/---
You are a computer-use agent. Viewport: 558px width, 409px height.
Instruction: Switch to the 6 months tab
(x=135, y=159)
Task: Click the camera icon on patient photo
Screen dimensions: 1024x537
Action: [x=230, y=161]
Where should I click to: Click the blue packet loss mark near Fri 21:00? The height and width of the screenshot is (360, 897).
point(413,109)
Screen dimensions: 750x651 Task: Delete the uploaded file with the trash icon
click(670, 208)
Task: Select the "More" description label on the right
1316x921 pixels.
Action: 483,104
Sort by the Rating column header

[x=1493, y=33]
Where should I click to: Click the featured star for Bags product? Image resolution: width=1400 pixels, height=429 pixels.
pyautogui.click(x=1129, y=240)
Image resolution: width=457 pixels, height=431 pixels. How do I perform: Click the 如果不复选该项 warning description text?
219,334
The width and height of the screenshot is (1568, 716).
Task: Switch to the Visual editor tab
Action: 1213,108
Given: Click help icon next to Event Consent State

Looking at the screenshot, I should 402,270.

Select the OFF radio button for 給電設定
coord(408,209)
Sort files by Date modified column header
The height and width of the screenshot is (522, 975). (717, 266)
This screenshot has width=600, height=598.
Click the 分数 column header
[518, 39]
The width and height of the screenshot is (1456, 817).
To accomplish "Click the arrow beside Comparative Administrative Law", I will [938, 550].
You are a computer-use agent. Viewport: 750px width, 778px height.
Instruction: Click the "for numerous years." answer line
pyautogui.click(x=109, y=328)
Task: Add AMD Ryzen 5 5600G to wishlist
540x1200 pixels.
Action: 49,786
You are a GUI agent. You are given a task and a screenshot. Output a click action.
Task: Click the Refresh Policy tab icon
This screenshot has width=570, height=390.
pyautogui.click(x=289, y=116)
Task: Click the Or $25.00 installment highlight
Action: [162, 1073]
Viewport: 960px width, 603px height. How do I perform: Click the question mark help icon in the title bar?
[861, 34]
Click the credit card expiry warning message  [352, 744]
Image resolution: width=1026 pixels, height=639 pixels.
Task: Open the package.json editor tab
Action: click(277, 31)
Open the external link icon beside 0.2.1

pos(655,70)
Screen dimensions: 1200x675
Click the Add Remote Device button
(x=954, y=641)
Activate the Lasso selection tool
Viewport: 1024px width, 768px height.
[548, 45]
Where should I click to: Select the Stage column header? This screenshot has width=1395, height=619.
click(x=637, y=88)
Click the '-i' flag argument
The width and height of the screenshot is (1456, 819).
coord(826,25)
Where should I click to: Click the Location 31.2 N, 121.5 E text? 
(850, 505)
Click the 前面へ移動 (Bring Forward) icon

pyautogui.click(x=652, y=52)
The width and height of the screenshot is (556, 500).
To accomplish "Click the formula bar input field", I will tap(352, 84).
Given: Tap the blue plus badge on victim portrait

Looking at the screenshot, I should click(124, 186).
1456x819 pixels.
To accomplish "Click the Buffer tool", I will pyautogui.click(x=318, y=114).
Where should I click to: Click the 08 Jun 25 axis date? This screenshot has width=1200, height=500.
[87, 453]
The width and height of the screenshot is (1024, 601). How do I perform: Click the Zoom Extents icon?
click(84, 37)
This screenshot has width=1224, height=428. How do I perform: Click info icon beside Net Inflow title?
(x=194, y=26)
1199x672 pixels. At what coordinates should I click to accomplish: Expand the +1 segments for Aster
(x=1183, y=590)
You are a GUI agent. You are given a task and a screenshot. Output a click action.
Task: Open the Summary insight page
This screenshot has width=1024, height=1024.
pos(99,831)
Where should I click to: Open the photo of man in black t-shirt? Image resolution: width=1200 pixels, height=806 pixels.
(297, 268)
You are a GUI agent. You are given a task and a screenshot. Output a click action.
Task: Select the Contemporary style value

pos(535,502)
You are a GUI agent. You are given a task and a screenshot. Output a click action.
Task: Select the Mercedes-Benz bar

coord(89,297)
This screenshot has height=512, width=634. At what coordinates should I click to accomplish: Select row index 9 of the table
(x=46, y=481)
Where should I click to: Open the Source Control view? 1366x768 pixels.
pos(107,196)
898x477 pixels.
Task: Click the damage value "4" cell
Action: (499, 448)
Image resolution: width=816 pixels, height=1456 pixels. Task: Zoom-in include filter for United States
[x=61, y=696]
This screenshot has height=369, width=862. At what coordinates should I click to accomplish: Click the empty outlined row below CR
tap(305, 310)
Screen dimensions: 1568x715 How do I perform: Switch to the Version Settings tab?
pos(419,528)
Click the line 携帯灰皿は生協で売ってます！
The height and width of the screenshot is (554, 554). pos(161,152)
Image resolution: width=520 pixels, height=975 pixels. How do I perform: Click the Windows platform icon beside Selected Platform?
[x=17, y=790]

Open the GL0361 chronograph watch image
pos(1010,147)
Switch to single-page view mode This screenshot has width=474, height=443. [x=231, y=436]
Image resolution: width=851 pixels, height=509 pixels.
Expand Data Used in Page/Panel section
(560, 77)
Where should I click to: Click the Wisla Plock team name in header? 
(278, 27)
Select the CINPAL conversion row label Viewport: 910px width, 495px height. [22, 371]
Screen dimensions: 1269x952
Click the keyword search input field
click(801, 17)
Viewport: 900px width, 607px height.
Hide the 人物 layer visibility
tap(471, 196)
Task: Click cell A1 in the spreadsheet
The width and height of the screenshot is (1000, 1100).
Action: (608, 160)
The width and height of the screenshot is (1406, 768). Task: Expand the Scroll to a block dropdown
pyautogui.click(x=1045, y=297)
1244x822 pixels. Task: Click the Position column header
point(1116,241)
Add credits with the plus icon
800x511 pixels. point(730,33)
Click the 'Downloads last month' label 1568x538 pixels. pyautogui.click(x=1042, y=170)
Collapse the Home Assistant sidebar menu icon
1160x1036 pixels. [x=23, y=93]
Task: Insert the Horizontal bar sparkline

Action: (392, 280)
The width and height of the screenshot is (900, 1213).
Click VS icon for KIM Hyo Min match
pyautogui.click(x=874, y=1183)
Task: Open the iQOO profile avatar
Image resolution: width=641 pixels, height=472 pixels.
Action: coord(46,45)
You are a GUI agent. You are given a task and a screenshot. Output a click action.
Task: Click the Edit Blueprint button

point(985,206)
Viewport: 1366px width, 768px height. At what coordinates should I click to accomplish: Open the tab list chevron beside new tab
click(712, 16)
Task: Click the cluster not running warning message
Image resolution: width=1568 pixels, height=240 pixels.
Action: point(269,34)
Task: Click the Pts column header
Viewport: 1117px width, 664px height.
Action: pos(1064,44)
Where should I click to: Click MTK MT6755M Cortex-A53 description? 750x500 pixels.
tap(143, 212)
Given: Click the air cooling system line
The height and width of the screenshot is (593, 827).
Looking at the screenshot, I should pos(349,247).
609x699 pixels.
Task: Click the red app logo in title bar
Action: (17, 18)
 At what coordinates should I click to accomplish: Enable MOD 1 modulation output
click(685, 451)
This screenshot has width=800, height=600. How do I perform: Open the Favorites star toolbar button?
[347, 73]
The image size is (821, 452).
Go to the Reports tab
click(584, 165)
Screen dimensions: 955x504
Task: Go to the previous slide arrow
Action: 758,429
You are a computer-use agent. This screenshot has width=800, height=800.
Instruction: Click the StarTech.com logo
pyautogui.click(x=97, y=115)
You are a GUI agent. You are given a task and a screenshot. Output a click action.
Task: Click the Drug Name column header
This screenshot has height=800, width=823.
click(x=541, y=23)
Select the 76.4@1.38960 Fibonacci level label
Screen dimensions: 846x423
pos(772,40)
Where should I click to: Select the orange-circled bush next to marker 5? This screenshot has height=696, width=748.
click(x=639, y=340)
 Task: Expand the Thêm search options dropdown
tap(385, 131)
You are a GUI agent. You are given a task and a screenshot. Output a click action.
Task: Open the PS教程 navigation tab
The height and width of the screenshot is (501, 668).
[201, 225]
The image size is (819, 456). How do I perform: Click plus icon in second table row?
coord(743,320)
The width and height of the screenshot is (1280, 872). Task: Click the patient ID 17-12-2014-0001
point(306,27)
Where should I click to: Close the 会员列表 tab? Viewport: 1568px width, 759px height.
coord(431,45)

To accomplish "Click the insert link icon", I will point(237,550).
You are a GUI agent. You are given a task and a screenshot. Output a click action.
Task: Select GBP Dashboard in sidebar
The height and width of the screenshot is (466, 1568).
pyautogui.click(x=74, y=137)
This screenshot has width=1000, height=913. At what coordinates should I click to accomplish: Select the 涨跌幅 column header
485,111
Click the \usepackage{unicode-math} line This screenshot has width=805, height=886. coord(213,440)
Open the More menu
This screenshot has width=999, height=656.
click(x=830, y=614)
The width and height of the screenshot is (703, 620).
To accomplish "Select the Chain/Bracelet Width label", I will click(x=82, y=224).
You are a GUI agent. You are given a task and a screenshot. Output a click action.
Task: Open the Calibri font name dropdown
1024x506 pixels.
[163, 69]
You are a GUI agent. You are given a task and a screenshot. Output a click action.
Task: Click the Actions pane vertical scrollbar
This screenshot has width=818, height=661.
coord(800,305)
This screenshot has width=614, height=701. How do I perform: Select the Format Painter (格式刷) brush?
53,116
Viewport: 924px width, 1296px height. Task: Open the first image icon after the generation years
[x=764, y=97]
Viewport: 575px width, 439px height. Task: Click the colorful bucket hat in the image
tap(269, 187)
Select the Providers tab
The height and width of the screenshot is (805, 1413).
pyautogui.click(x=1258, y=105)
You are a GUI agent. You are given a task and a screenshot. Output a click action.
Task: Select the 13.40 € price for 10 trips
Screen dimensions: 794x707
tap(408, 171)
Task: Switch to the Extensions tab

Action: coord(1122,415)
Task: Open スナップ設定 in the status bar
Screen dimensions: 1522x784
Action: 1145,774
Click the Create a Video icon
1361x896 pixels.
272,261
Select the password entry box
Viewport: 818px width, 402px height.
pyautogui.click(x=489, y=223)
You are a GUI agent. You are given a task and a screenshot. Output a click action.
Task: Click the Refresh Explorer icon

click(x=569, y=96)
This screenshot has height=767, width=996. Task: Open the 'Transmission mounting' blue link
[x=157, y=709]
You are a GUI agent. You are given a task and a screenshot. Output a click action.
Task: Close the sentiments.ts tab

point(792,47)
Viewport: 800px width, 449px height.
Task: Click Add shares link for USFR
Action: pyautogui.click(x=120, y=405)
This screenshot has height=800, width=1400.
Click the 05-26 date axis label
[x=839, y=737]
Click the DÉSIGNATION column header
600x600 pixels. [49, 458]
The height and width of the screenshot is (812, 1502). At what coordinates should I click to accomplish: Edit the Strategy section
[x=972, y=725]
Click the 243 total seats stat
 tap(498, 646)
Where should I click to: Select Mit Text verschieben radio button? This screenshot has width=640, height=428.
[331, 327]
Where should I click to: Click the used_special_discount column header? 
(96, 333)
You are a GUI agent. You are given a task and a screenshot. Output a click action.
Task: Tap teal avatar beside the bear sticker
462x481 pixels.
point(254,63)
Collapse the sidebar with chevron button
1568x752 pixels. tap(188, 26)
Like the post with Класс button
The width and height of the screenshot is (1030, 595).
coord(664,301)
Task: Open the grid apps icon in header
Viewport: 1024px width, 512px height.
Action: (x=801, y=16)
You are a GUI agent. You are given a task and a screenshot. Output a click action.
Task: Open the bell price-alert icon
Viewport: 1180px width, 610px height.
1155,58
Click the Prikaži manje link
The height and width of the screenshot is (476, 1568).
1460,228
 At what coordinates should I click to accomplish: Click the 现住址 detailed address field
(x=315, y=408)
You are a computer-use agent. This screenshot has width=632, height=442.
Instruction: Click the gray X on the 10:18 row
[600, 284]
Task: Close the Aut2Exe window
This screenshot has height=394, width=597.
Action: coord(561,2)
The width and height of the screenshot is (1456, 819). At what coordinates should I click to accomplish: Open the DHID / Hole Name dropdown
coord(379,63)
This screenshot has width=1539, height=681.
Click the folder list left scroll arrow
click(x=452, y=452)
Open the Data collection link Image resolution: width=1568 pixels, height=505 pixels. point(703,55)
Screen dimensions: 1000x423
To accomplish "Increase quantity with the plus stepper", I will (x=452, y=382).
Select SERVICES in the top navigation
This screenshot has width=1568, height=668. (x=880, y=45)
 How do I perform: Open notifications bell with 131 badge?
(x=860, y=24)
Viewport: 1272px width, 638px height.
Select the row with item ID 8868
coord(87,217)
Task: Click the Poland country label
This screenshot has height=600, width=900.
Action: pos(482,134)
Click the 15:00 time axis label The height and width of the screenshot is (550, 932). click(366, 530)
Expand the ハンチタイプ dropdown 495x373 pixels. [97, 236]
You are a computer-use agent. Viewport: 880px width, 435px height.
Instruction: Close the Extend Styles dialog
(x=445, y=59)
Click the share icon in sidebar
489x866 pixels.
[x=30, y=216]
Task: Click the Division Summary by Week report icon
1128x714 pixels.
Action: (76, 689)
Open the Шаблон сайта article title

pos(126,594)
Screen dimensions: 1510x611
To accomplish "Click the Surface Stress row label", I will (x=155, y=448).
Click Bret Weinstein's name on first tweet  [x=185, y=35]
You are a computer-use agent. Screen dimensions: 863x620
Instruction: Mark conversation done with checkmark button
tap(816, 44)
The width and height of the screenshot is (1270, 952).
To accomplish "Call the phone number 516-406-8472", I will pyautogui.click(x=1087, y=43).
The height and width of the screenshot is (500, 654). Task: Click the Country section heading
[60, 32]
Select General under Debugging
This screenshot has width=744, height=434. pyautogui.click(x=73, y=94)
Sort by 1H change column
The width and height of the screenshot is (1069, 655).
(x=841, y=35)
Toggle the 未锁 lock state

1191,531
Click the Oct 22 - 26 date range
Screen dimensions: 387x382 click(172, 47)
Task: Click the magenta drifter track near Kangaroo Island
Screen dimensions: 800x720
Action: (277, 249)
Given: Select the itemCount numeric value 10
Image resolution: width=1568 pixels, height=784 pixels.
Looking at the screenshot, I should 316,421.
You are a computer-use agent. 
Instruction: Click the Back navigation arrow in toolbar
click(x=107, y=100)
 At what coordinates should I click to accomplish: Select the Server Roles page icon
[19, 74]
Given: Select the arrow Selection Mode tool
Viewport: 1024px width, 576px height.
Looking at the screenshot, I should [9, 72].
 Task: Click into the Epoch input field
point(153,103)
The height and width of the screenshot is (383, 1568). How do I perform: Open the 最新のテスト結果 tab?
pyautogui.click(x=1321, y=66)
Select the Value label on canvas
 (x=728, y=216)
\---
The answer must be every line of the data that holds the word "avatar".

REPLY:
Task: Open the iQOO profile avatar
Task: Tap teal avatar beside the bear sticker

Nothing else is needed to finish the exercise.